Alma Küchen "Planinsolvenz" zur nachhaltigen Sanierung
Gestern hat Direktvermarkter Alma Küchen beim Amtsgericht Münster Antrag auf Eröffnung des Insolvenzverfahrens gestellt. Ein Schritt, den das Unternehmen selbst laut Pressemitteilung als "Planinsolvenz" bezeichnet, um eine nachhaltige finanz- und betriebswirtschaftliche Sanierung zu erreichen.
Nach dem MBO von Geschäftsführer Ralf Hocke soll die Maßnahme vor allem dazu beitragen, dass sich Alma Küchen von finanziellen Altlasten wie unnötig langen Mietverträgen befreie. Der Geschäftsbetrieb mit derzeit 14 Studios und eigenem Werk in Ahaus werde zugleich nahtlos und in vollem Umfang weitergeführt. Außerdem sind erhebliche Investitionen in Maschinen und IT geplant, um die Produktivität zu verbessern. Und wie bereits eingeleitet, wird das Unternehmen sein Trading-up durch neue Modellinien und Studioumbauten fortsetzen.

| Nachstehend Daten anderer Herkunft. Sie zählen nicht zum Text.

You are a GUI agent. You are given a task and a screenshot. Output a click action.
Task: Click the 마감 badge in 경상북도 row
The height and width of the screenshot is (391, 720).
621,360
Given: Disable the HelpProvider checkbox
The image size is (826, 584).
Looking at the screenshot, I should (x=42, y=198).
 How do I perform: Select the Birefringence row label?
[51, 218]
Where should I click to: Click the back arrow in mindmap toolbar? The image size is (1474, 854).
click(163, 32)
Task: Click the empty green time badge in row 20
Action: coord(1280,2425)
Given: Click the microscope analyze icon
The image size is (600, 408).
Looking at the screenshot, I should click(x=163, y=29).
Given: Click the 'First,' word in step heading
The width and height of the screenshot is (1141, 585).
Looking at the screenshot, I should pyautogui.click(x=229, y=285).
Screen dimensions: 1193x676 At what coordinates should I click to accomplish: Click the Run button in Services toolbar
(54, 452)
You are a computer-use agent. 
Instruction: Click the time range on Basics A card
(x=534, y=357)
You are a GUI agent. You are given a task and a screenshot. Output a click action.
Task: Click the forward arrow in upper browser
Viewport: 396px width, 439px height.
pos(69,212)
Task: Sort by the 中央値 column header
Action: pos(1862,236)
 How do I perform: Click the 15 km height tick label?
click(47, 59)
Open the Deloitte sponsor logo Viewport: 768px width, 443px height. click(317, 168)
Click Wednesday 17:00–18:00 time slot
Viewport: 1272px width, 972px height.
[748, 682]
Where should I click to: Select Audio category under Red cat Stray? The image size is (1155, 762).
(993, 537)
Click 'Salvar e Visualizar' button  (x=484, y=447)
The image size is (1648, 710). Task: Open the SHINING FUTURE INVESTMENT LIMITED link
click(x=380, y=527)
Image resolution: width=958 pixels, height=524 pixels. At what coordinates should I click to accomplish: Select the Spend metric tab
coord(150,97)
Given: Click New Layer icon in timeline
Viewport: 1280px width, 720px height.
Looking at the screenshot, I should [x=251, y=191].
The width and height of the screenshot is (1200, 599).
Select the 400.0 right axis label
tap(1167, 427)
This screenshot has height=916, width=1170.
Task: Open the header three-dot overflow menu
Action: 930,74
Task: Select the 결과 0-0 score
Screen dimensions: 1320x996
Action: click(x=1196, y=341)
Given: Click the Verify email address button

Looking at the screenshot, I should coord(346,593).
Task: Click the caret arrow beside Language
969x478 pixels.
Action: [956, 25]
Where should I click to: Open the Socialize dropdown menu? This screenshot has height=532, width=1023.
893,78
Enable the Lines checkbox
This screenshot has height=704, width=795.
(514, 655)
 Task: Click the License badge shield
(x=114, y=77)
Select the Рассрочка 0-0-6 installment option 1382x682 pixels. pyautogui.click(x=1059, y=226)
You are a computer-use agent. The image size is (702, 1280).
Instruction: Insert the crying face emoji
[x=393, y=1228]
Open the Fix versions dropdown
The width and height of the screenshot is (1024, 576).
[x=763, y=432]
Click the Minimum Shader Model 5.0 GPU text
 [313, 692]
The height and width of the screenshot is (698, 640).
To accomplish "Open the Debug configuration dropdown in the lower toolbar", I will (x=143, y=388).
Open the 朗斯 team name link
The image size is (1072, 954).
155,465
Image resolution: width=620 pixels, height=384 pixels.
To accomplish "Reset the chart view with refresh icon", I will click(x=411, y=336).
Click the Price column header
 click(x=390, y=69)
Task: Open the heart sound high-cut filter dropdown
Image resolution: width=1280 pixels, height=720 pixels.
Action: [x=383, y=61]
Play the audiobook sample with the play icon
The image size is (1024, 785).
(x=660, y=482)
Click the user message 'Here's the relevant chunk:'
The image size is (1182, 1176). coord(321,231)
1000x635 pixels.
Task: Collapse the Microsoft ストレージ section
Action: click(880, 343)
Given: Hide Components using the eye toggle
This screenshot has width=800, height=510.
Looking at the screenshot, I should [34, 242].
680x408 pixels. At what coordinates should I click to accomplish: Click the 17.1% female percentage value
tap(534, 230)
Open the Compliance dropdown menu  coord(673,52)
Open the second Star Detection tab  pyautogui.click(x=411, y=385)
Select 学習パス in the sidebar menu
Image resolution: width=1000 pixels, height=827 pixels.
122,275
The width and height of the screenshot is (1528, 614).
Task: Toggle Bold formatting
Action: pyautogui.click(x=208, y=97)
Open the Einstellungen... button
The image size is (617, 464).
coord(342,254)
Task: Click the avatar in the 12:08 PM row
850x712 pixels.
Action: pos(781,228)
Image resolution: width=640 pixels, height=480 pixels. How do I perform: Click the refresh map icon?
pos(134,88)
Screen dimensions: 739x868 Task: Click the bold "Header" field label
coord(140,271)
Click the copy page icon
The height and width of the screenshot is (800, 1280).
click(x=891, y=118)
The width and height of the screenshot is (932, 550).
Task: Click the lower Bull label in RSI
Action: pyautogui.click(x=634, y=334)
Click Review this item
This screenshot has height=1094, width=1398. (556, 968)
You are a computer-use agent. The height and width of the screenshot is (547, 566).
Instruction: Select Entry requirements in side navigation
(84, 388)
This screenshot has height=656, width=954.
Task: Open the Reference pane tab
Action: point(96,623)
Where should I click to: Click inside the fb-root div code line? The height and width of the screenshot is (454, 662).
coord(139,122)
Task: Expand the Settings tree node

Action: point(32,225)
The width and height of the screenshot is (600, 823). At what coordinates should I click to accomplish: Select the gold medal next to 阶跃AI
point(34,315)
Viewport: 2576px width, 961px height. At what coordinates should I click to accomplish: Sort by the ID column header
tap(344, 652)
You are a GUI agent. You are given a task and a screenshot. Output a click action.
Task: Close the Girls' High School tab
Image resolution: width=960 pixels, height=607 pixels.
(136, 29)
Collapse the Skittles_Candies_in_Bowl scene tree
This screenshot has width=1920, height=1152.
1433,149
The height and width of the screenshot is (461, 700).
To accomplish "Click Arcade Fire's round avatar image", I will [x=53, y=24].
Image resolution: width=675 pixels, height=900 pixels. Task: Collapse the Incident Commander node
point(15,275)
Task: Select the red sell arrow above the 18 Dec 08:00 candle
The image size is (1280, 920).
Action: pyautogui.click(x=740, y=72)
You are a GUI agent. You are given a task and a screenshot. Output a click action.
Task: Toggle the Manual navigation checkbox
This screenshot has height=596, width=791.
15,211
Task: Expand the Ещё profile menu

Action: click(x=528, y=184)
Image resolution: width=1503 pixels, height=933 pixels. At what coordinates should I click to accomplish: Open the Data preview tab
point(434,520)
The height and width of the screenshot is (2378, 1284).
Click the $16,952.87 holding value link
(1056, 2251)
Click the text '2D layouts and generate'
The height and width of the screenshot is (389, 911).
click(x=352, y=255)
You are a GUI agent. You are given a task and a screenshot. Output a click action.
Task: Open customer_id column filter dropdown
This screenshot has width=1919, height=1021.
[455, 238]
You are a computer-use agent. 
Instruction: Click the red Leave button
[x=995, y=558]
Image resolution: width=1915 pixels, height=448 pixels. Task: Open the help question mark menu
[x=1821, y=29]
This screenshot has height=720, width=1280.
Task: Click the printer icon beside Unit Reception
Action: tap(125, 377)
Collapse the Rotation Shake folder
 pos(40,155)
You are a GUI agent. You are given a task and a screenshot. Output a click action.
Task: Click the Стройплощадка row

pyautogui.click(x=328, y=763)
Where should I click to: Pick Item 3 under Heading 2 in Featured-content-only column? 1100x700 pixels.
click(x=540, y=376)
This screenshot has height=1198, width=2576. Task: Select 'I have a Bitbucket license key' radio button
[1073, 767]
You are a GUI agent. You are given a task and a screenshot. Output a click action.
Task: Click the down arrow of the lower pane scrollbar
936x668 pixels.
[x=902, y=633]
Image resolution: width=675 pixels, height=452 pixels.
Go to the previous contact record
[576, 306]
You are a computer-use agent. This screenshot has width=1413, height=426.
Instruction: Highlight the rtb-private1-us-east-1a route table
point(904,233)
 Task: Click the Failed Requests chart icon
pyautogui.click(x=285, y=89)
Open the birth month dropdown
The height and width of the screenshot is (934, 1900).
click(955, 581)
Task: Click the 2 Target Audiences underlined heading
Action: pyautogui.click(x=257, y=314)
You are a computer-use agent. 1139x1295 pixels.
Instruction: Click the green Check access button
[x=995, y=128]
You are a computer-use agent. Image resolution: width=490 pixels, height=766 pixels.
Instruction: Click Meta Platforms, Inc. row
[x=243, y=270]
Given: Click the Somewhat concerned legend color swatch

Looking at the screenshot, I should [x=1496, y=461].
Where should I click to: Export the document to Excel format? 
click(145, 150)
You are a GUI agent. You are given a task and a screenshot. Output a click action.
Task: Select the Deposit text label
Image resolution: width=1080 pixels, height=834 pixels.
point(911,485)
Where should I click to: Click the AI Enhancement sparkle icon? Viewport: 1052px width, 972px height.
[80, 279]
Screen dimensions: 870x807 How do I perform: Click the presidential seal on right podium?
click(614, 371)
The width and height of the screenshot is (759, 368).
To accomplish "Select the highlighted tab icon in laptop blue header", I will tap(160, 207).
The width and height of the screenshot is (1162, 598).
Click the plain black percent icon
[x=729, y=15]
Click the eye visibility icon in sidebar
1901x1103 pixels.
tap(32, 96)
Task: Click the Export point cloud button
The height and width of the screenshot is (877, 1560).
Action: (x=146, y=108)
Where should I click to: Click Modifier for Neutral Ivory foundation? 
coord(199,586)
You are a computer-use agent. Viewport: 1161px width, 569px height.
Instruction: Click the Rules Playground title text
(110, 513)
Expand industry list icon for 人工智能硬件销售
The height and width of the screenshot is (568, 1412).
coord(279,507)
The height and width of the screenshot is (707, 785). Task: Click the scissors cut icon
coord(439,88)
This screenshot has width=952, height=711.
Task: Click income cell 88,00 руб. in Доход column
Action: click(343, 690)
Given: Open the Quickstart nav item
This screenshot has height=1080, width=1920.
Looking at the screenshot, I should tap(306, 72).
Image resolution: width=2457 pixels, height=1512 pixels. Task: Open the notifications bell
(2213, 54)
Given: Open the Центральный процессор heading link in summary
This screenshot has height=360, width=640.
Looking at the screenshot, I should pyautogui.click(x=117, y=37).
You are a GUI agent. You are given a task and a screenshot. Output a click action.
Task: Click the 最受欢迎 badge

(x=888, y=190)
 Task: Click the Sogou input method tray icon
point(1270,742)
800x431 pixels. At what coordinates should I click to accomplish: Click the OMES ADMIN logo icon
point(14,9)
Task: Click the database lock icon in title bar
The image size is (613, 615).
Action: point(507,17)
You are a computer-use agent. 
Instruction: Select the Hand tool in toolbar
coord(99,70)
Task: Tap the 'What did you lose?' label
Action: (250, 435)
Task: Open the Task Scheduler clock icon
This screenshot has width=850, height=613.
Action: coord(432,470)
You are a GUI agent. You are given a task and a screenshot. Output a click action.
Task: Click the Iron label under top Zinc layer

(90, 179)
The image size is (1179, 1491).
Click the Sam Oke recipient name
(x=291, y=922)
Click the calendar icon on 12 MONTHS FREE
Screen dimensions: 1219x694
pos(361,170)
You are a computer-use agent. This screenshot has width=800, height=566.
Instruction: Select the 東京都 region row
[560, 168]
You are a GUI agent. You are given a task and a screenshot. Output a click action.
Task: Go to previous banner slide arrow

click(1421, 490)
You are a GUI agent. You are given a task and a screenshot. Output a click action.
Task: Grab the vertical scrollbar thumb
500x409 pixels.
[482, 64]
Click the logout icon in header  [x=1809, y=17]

Darüber hinaus startet Alma Küchen jetzt eine groß angelegte Herbstoffensive. Diese beinhaltet unter anderem eine umfangreiche Anzeigenkampagne, 0%-Finanzierung für Endkunden und über 20 größtenteils exklusive Küchenneuheiten, die unter anderem auch in der neuen Kundenzeitschrift "almaNews" präsentiert werden.